Segundo esse relato, o hospital em nenhum momento ofereceu qualquer tipo de apoio aos profissionais de saúde que tomaram doses vencidas.
O Instituto Social Hospital Alemão Oswaldo Cruz, que administra o Complexo Hospitalar dos Estivadores, não se manifestou até a publicação deste texto, salvo por meio de nota da prefeitura.
De acordo com o protocolo, em caso de erro vacinal, a pessoa deve ir ao posto de saúde para receber orientações e ser monitorada. Além disso, deve receber uma nova dose da vacina pelo menos 28 dias depois da aplicação com erro.
Outra pessoa que trabalha no hospital e que recebeu dose vencida diz que tem recebido contatos frequentes da administração do local desde sábado (3). Segundo esse relato, às pessoas que receberam vacina fora da validade são feitas perguntas para saber como se sentem e é oferecido apoio de psicólogo e infectologista.
Ainda não há, no entanto, uma definição sobre afastamento das atividades. A orientação, segundo conta, é para continuarem trabalhando normalmente.
Na semana passada, a prefeitura de Santos tinha afirmado em redes sociais que não houve distribuição de lotes com data de validade vencida. Alguns munícipes, preocupados, interagiram com o perfil oficial e receberam respostas assertivas: "Santos não aplicou vacinas vencidas".

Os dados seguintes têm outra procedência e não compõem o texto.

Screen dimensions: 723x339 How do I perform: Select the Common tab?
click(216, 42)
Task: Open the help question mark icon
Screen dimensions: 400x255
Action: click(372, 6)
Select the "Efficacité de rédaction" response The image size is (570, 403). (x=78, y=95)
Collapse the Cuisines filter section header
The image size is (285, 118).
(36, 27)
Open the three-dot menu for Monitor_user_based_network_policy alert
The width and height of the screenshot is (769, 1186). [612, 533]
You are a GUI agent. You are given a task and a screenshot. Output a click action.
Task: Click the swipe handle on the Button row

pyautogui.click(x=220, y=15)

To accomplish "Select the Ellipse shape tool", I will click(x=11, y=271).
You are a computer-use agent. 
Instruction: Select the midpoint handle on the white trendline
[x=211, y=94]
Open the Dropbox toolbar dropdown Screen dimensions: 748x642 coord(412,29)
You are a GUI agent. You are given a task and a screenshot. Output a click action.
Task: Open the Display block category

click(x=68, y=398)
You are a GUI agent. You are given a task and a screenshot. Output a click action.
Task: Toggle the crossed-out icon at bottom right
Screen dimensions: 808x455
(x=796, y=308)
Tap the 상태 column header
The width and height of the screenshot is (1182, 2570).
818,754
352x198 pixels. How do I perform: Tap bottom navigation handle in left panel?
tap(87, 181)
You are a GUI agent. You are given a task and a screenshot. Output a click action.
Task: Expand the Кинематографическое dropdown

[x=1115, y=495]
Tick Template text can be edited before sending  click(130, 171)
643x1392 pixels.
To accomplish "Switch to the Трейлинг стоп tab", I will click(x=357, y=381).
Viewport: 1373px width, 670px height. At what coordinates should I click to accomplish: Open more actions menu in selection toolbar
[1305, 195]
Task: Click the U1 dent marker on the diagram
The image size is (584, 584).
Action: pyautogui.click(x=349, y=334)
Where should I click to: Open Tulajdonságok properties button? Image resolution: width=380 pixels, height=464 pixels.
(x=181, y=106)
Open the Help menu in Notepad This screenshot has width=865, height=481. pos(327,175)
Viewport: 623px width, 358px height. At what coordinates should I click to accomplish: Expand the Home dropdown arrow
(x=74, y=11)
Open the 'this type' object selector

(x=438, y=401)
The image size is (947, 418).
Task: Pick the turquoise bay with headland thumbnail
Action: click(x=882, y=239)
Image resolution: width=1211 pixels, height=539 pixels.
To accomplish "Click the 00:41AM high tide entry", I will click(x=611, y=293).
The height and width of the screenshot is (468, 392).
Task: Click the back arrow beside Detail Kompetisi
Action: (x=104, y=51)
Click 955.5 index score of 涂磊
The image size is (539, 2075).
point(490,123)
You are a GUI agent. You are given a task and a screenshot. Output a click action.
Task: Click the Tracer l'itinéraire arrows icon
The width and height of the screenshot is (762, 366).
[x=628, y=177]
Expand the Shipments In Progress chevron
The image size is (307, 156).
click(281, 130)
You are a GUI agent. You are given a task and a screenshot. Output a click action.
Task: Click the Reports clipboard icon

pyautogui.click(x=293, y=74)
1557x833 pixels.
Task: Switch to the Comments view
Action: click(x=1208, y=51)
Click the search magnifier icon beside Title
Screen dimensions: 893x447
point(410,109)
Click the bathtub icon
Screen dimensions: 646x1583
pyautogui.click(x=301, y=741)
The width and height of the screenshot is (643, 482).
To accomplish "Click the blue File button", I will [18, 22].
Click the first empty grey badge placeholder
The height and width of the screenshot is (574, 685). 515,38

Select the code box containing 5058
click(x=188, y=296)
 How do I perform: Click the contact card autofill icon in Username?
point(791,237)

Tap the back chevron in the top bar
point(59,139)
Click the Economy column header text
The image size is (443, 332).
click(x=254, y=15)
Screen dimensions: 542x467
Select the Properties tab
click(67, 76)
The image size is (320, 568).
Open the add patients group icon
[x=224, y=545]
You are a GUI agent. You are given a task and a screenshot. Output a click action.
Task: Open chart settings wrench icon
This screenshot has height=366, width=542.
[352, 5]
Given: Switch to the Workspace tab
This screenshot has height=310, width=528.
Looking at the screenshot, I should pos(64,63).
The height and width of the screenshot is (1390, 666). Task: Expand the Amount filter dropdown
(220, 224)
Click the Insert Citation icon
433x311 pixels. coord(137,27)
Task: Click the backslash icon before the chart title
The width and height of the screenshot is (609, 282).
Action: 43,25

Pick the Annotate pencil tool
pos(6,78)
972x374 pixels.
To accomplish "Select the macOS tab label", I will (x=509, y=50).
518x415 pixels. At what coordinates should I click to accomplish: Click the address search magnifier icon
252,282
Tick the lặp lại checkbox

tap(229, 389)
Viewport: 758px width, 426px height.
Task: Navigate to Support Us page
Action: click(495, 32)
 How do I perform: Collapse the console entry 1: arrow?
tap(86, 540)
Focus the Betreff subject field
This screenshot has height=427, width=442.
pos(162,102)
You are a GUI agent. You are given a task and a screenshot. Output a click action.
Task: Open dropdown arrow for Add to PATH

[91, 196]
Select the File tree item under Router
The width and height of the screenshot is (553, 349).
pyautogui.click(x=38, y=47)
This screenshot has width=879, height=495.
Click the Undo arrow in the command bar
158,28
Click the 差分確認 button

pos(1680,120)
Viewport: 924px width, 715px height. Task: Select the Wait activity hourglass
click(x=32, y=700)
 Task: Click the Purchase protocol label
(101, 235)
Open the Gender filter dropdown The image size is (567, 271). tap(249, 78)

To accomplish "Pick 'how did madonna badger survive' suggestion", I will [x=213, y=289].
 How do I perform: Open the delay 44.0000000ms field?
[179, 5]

Procurada pela reportagem para esclarecer a interação nas redes sociais, a prefeitura afirmou que tais mensagens decorreram de uma manifestação equivocada de um funcionário. Disse ainda que a intenção era a de explicar que a administração municipal não era responsável pela aplicação das vacinas, e sim pela distribuição, e que esta foi feita dentro do prazo de validade dos imunizantes.
A prefeitura também disse à reportagem que abriu sindicância para apurar o caso e as responsabilidades.
Segundo a prefeitura, o lote da AstraZeneca foi repassado no dia 26 de janeiro a hospitais, unidades de pronto atendimento e Samu, que ficaram responsáveis pela armazenagem, controle e aplicação da vacina aos profissionais de saúde.
"Fica esse jogo de empurra-empurra. A prefeitura é responsável e o governo federal tem de supervisionar tudo isso", diz Maurício Nogueira, professor da Faculdade de Medicinade São José do Rio Preto e ex-presidente da Sociedade Brasileira de Virologia. "Parece aquele ditado: filho feio que ninguém quer ser o pai."
Para o epidemiologista da USP Paulo Lotufo, não existe delegação de responsabilidade nesse caso. "O SUS é tripartite, com responsabilidade distinta das esferas de governo. No caso da administração da vacina, é das secretarias municipais de saúde. A secretaria pode até punir o executor, mas a responsabilidade perante o cidadão é da prefeitura", diz.
De acordo com informações da Sage (Sala de Apoio à Gestão Estratégica), plataforma que registra os comprovantes de entrega dos imunizantes contra Covid-19 por estado, o lote de AstraZeneca 4120Z005 chegou ao Brasil e foi distribuído pelo Ministério da Saúde em janeiro.
O Ministério da Saúde não atendeu a reportagem até a publicação deste texto para comentar o caso específico de Santos.